"Le Coup de cafard" ou comment dessiner l’innommable
Dans cette autofiction dessinée publiée aux éditions iLatina, Cécilia "Gato" Fernández, autrice argentine, raconte les abus sexuels dont elle a été victime enfant. En choisissant de créer un univers imaginaire parallèle plutôt qu’une simple autobiographie, l’autrice donne la parole à l’enfant, à ses yeux innocents qui ne peuvent pas encore mettre de vrais mots sur cette situation. "Une réalité si absurde qu’elle se fait fiction". Puissant.

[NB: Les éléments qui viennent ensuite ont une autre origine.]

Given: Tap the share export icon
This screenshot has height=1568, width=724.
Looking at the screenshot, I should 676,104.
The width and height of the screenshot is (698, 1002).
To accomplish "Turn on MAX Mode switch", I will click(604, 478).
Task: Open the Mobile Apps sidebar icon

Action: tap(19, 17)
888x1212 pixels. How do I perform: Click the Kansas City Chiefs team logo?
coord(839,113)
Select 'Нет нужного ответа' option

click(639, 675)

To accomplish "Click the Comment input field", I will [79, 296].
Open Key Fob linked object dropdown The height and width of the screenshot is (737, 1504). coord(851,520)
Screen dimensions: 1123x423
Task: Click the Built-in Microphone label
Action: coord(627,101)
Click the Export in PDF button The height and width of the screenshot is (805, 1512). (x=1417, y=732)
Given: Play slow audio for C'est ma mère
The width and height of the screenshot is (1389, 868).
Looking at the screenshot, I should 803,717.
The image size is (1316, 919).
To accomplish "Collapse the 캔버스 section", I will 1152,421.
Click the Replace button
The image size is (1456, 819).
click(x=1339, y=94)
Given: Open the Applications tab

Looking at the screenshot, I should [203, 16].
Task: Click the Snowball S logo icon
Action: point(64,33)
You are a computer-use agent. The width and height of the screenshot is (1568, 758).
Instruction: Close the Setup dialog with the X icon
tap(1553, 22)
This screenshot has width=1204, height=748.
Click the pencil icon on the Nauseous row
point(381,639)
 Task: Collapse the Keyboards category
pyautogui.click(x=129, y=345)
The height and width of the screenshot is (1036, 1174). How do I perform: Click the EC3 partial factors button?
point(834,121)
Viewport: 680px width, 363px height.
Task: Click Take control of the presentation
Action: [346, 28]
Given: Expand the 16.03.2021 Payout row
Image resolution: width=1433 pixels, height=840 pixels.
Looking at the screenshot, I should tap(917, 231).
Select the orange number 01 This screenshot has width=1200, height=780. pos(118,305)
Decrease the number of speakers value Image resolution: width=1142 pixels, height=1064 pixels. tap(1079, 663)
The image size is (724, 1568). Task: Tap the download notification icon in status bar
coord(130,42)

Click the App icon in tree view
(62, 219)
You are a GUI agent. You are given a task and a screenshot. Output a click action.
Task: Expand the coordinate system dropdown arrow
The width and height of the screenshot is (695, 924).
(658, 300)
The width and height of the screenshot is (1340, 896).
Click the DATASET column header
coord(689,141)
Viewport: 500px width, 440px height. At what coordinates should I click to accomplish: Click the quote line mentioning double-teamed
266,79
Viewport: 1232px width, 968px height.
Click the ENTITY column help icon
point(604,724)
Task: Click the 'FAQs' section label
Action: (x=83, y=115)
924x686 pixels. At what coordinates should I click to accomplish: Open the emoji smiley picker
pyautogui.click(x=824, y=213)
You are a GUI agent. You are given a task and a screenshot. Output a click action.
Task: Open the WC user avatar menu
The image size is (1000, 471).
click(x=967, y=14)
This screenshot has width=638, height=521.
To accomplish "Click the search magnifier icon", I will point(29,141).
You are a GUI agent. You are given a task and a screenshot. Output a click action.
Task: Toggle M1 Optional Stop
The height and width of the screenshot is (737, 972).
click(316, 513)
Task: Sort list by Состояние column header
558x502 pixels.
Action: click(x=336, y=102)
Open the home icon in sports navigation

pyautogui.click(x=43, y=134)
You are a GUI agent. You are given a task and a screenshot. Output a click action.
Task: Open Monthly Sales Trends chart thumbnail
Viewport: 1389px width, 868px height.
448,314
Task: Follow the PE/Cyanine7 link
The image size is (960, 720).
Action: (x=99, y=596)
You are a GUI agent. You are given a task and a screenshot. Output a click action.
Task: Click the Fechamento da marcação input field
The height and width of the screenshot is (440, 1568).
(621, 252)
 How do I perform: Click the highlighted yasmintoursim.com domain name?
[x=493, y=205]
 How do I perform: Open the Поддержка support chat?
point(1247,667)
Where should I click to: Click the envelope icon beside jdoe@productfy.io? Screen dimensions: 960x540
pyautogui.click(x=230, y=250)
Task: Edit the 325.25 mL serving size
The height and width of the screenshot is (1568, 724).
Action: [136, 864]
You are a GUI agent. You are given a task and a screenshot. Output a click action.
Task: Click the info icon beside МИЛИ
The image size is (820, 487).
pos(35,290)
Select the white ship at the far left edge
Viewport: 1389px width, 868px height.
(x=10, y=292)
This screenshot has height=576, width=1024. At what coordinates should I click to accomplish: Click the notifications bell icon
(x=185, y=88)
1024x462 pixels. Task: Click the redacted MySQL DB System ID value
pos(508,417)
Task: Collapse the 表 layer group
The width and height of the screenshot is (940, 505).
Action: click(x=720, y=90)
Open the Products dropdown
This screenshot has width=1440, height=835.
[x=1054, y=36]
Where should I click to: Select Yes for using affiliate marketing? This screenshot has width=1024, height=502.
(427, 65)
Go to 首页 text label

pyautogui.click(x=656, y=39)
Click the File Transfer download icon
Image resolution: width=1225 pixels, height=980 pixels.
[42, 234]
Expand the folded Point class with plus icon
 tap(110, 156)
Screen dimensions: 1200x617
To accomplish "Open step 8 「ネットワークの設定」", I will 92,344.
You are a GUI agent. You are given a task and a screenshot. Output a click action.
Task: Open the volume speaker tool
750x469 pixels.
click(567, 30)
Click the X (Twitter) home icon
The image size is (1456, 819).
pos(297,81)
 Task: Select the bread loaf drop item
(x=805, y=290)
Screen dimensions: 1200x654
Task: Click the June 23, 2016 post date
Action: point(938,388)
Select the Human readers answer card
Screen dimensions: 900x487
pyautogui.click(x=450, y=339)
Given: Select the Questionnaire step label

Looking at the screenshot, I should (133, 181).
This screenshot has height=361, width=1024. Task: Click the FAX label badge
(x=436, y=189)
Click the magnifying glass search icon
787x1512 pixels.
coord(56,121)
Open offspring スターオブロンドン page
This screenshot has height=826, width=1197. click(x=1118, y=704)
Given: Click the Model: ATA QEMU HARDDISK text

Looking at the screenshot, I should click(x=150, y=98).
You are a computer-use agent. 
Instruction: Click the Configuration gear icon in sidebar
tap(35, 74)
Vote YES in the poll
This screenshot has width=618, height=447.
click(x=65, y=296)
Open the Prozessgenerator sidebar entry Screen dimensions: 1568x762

Lucia marche dans les rues de Buenos Aires avec son frère. Lucia, c’est l’alter-ego fictif de l’autrice Gato Fernández. Ils croisent un cafard. Son frère raconte une histoire sur ce petit animal "invincible" qui serait partout et qui causerait les pires terreurs. Lucia s’enfuit en courant. Elle vient de rencontrer l’animal-totem de sa plus grande peur : son père. Ainsi débute l’histoire.
Autrice engagée, Gato Fernández milite depuis de nombreuses années et est devenue une référence pour le mouvement féministe argentin. Luttant pour la libération de la parole des femmes et pour la reconnaissance judiciaire des abus et des violences qui leur sont faites, elle décide après de nombreuses années de raconter son histoire.
Comment écrire et dessiner l’innommable ? Comment mettre en scène cette petite fille, victime d’abus sexuels par son père ? La réponse est, toujours, dans l’imagination. En créant son alter-ego de papier, Lucia, l’autrice imagine un univers onirique où se mêlent la réalité et les contes inventés par l’enfant. Jouant avec son grand frère, elle s’imagine en chevalier, l’épée dressée pour combattre tous les dangers. Puis elle se transforme en super-héroïne, vêtue de son maillot de bain et d’une cape de fortune. Mais la difficulté de toutes ces histoires, c’est qu’elles ont une fin et que la réalité finit par retrouver son chemin.
"Entre deux scènes, Lucia est protégée par son frère qui occupe ses pensées quand son père hurle à sa mère qu’il va la tuer. L’ambiance est pesante, atroce. Le poids familial semble s’alourdir, toujours plus."
Le cafard revient. S’infiltrant sous ses draps la nuit, la trouvant dans ses cachettes pour balader ses pattes dans des endroits interdits. Entre deux scènes, Lucia est protégée par son frère qui occupe ses pensées quand son père hurle à sa mère qu’il va la tuer. L’ambiance est pesante, atroce. Le poids familial semble s’alourdir, toujours plus. L’imaginaire de l’enfant, qui est presque le narrateur à part entière, apporte pourtant un léger flottement dans cet enfer. Comme lorsque Lucia pense avoir rencontré Dieu au fond de son bidet…
L’imagination a cela de merveilleux qu’elle permet de se créer tout un univers parallèle. Un lieu intime où personne d’autre que soi-même n’a le droit d’entrer. Le cafard ne peut pas y pénétrer. Dans ce monde-là, Lucia est dans un saloon, attablée au bar, entourée de tous ces jouets animés qui l’aident à ne pas regarder, un flou fictif pour laisser passer la douleur. Des petites souris qui encerclent son visage, jusqu’où jour où elles la forcent à voir... Impossible de se détourner plus longtemps de ce cafard géant.
La force de Gato Fernández est d’avoir raconté son histoire par un biais différent. En utilisant l’imaginaire débordant d’une enfant, elle nous présente presque un documentaire, sans abuser de métaphores larmoyantes ou d’émotions tonitruantes. Un énoncé des faits, sans porte d’espoir pour s’en sortir. Parce qu’il n’y a pas vraiment de fin pour cette enfance détruite, il y a seulement la possibilité de témoigner et de sensibiliser le plus grand nombre.
L’enfant imagine un autre monde parce que la réalité semble si peu réelle. Et c’est l’épée dressée au-dessus de sa tête, tel un crayon de papier, que Lucia/Gato clôture l’histoire.
Les éditions iLatina, installées à Ustaritz dans les Pyrénées-Atlantiques, sont spécialisées dans la littérature graphique sud-américaine. Publiant de nombreux textes et auteurs du patrimoine, elles ont créé la collection "Novelas Gráficas" pour donner la parole à des autrices et des auteurs émergents. Le Coup de cafard est la deuxième publication de cette collection.